### TASK BRIEF
Copy exactly the lines of the data below, beginning with the line with "750x1624 pixels." and ending with the line with "the AA reader". Pictures are to be omitted.

### SUPPLIED RECORDS
┌──
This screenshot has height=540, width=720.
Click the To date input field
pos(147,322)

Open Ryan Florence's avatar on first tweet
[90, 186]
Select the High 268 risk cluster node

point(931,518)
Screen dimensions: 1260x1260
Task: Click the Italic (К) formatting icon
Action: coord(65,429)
└──
┌──
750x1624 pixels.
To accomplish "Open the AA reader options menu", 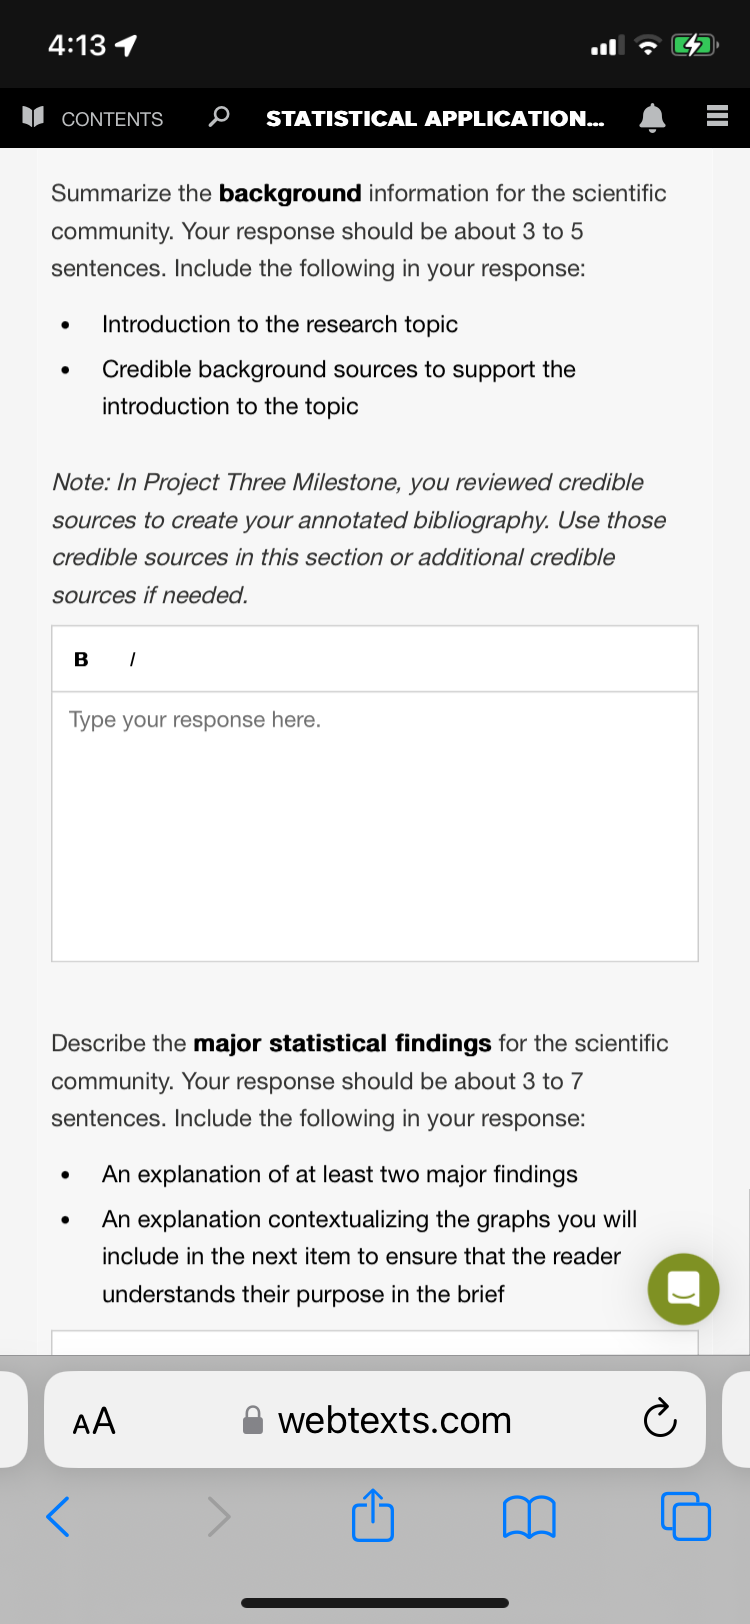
└──
### ANSWER SECTION
750x1624 pixels.
To accomplish "Open the AA reader options menu", 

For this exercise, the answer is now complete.